On November 12, 2019, CNB Financial Corporation (the “Corporation”) entered into an At Market Issuance Sales Agreement (the “Sales Agreement”) with Keefe, Bruyette & Woods, Inc. (the “Sales Agent”), pursuant to which the Corporation may sell, from time to time, up to an aggregate gross sales price of $40,000,000 of its shares of common stock, no par value (the “Common Shares”), through the Sales Agent.
The Common Shares sold in the offering will be issued pursuant to a prospectus dated January 26, 2017, and a prospectus supplement filed with the Securities and Exchange Commission (the “SEC”) on November 12, 2019, in connection with one or more offerings of shares under the Corporation’s shelf registration statement on FormS-3 (No.333-215449) filed with the SEC on January 6, 2017 and declared effective by the SEC on January 26, 2017.
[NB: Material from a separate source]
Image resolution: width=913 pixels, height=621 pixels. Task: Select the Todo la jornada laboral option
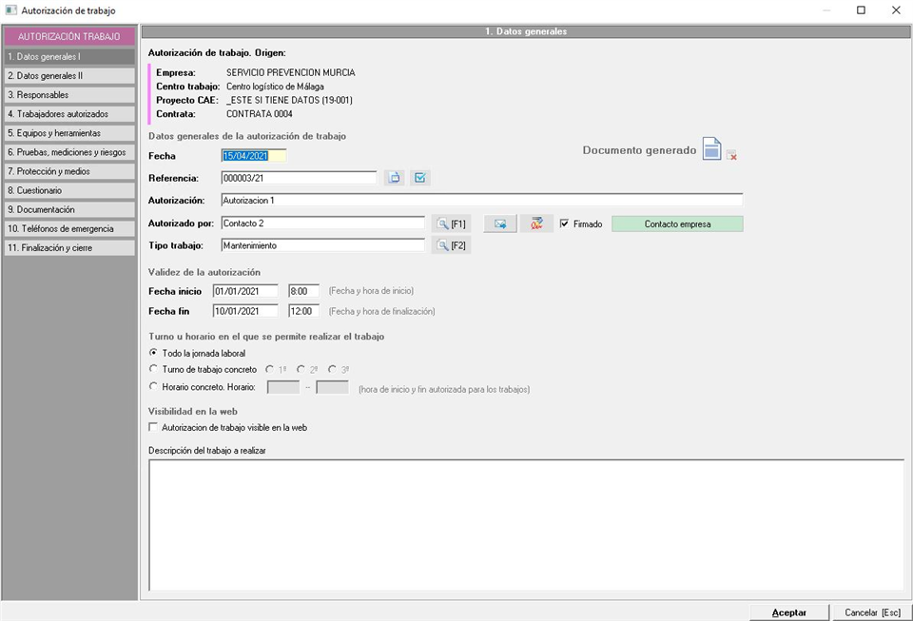point(155,353)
Sales of the Common Shares made pursuant to the Sales Agreement, if any, may be sold by any method permitted by law deemed to be an “at the market” offering as defined in Rule 415 of the Securities Act of 1933, as amended (the “Securities Act”), including without limitation directly on the NASDAQ Global Select Market, on any other existing trading market for the Common Shares, to or through a market maker, or, if agreed by the Corporation and the Sales Agent, by any other method permitted by law, including but not limited to in privately negotiated transactions. Sales of Common Shares in the Offering may be made at market prices prevailing at the time of sale, at prices related to such prevailing market prices, or at negotiated prices, and will be subject to such other terms and conditions as agreed at the time of the sale. The Corporation intends to use the net proceeds from these sales, if any, for general corporate purposes, including, without limitation, future acquisitions and to support organic growth,
Under certain circumstances, the Corporation or the Sales Agent may suspend the sale of Common Shares under the Sales Agreement or terminate the Sales Agreement. The Sales Agreement will automatically terminate when the sale of Common Shares reaches an aggregate offering amount equal to $40,000,000, or sooner if either the Corporation or the Sales Agent terminates the Sales Agreement.
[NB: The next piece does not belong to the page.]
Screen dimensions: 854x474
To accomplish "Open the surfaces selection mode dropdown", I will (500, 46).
The Corporation will pay the Sales Agent a commission of up to 2.5% of the gross proceeds from the sale of Common Shares pursuant to the Sales Agreement.
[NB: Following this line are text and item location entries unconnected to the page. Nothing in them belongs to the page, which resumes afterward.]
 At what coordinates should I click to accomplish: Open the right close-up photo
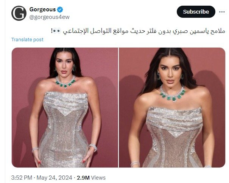[172, 107]
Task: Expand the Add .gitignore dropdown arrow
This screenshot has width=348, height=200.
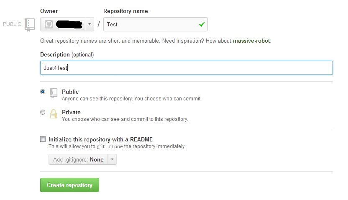Action: tap(112, 159)
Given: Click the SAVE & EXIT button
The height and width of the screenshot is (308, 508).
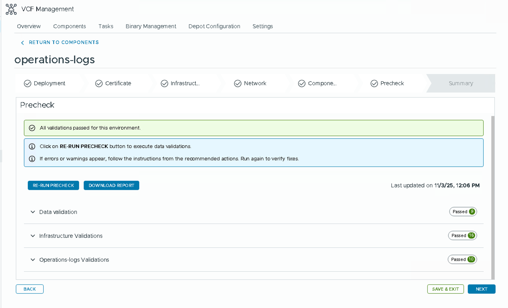Looking at the screenshot, I should [445, 289].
The Sales Agreement contains customary representations, warranties and covenants between the parties. These representations, warranties and covenants are not factual information to investors about the Corporation. In addition, the Corporation has agreed to indemnify the Sales Agent against certain liabilities, including liabilities under the Securities Act. A copy of the Sales Agreement is filed as Exhibit 1.1 to this Current Report on Form8-K. The foregoing description of the Sales Agreement and the transactions contemplated by the Sales Agreement is qualified in its entirety by reference to Exhibit 1.1 to this Current Report on Form8-K, which is incorporated herein by reference.
On November 12, 2019, Hogan Lovells US LLP delivered its legality opinion with respect to the Common Shares to be issued pursuant to the Sales Agreement. A copy of the legality opinion is filed as Exhibit 5.1 to this Current Report on Form8-K.
This Current Report on Form8-K, including the exhibits filed herewith, shall not constitute an offer to sell or a solicitation of an offer to buy the Common Shares or any other securities of the Corporation, nor shall there by any offer, solicitation or sale of the Common Shares or any other securities of the Corporation in any state or jurisdiction in which such offer, solicitation or sale would be unlawful prior to registration or qualification under the securities laws of such state or jurisdiction.
Item 7.01. | Regulation FD Disclosure. |
On November 12, 2019, the Corporation issued a press release (the “Press Release”) announcing the commencement of theat-the-market public offering described above. A copy of the Press Release is attached hereto as Exhibit 99.1 and is incorporated herein by reference.